Element in the array such that the sum of the elements on its left is equal to the sum of the elements on its right

Question

I am trying to solve Sherlock and Array algorithm task. I have array and i need to find element in the array such that the sum of the elements on its left side is equal to the elements of it's right side, like i mentioned in the title. My algorithm works for small arrays, but for big arrays it is too slove, what can i do to improve it's speed ?

Just to mention. This algorithm dont accept arrays of size 1 and 2.

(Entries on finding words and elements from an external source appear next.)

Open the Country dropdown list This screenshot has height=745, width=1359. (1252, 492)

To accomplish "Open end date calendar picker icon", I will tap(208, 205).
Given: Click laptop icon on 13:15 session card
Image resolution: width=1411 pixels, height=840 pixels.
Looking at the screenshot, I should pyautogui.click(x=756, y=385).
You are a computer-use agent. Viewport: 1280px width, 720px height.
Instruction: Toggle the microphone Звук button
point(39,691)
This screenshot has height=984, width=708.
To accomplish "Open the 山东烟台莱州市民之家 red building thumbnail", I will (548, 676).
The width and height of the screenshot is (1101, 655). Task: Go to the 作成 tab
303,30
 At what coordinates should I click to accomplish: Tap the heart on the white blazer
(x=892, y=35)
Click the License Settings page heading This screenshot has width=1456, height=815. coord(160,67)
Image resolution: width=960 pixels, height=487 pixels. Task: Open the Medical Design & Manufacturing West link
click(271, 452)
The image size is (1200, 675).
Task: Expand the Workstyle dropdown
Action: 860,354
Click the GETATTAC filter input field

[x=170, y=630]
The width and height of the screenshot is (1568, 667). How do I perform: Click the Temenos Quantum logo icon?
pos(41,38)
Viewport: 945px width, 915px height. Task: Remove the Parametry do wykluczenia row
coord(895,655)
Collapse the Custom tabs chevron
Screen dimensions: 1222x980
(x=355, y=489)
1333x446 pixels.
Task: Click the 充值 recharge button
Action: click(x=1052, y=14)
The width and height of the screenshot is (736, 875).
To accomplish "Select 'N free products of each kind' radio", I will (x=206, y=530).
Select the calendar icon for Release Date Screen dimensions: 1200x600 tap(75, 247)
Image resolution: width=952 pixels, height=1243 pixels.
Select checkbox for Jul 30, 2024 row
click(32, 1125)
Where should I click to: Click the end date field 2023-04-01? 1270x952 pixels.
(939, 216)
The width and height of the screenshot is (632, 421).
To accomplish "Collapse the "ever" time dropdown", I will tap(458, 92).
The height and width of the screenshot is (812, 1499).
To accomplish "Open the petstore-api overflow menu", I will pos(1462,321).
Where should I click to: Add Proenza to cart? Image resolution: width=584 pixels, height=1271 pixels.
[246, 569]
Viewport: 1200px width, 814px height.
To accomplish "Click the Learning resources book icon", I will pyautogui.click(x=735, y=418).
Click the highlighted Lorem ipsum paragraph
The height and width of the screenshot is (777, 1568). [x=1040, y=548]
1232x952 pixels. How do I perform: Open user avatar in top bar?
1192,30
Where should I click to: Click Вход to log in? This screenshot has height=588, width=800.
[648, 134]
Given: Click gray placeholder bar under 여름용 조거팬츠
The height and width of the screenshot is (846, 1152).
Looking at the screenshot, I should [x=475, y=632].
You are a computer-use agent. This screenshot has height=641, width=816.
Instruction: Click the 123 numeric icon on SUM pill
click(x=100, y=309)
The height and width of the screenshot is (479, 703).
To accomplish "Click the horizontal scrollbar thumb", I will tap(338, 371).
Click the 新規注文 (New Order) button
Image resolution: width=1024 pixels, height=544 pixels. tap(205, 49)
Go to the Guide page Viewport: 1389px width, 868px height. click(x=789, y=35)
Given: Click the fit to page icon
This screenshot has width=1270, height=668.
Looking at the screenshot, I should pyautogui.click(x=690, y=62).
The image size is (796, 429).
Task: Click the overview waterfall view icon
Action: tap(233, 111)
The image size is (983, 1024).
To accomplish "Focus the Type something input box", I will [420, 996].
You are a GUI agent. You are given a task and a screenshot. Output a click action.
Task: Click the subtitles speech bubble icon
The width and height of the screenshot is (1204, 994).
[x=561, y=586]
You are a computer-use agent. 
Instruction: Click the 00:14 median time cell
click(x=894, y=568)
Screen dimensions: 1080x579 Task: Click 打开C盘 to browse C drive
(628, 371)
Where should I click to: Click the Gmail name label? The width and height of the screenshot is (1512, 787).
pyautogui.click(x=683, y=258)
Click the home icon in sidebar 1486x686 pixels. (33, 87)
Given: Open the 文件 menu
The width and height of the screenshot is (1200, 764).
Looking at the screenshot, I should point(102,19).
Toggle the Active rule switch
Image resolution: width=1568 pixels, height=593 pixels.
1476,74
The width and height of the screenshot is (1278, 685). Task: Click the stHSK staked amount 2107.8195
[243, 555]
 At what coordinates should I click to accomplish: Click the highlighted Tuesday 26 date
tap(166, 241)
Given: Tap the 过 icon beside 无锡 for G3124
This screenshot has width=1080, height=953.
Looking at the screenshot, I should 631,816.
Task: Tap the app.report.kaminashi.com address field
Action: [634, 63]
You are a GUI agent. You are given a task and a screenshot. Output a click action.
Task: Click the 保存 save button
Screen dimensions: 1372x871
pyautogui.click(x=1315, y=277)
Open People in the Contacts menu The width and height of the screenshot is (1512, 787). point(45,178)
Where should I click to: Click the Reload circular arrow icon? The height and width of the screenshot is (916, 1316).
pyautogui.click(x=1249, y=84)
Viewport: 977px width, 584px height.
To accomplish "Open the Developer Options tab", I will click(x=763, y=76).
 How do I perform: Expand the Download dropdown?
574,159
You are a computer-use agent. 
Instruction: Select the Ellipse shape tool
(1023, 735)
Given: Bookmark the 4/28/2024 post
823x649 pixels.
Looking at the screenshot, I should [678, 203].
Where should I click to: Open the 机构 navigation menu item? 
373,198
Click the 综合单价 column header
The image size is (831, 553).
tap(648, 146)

public static boolean isSherlock(int arr[])
{
    int length = arr.length;
    int leftSum = 0;
    int rightSum = 0;

    for(int i=0; i<length-1; i++)
    {
        leftSum = 0;
        rightSum = 0;

        // Left sum for index i
        for(int j=0; j<i; j++)
            leftSum+=arr[j];

        // Right sum for index i
        for(int j=i+1; j<length && leftSum != 0; j++)
            rightSum+=arr[j];

        if(leftSum == rightSum && leftSum != 0 && rightSum != 0)
        {
            return true;
        }
    }
    return false;
}

This is O(N^2) is there any way to do it in O(n) ?

Answer 1

No need to create a separate variable for sum. Assign the sum value to the right or the left. This is the most efficient code that I came up with.

Also it is obvious that for array of length less than 3, result would always be false.

private static boolean balanceIntArrray(int[] nums) {
    int length = nums.length;
    if (length < 3) {
        return false;
    }

    int left = nums[0];
    int right = 0;

    for (int i = 2; i < nums.length; i++) {
        right += nums[i];
    }

    for (int i = 1; i < nums.length - 1; i++) {
        if (left == right) {
            return true;
        }
        left += nums[i];
        right -= nums[i + 1];
    }

    return (left == right);
}

Answer 2

try this

public static boolean isSherlock(int arr[]) 
{
    if (arr.length > 2) {
        int i = 1;
        for (; i < arr.length - 1; i++) {
            int k = 0;
            int rhs = arr[i + 1];
            int lhs = arr[i - 1];

            int j = arr.length - 1;

            // **In single iteration it is suming from left as well as from right**
            while (k < i - 1 && j > i + 1) {
                rhs += arr[j--];
                lhs += arr[k++];
            }
            // **************

            // If any elements remain
            while (k < i - 1)
                lhs += arr[k++];

            while (j > i + 1)
                rhs += arr[j--];

            // compare
            if (rhs == lhs && lhs != 0 && rhs != 0) {
                return true;
            }
        }
    }
    return false;
}

Answer 3

At, first store the sum and then use that sum. Here is the code below:

 public static boolean isSherlock(int arr[])
    {

        int length = arr.length;
        int sum = 0;

        for(int i=0; i<length; ++i)
            sum += arr[i];

        int rightSum = sum-arr[0];
        int leftSum = 0;

        for(int i=0; i<length-1; ++i){

            if(leftSum == rightSum)
                return true;

            leftSum += arr[i];
            rightSum -= arr[i+1];
        }

    if (leftSum == rightSum)
        return true;

    return false;
}

Answer 4

You could save the left sum and rigth sum computed at previous step as follows:

int sumLeftStepI=0;
int sumRigthStepI = Arrays.stream(a).sum() - a[0];
for (int i=0; i<a.length;i++){
    if(sumLeftStepI==sumRigthStepI){
        System.out.println("found element at position a["+i+"]");
    }
    if(i<a.length-1){
      sumLeftStepI+=a[i];
      sumRigthStepI-=a[i+1];
    }
}

In this way the complexity should be O(n).

Answer 5

The linear solution is pretty easy.

Calculate the sum of all elements in the array A. Of course, it can be done in linear time. Call it S.

Then iterate over all elements and store two sums: the sum of all elements which lie to the left on the current element and the sum of all elements which lie to the right on the current elements. Call them L and R.

For the first element A[0]:

L = 0
R = S - A[0]

When you move to A[i] you recalculate L and R:

L = L + A[i - 1]
R = R - A[i]

If L == R then the current elements is the answer.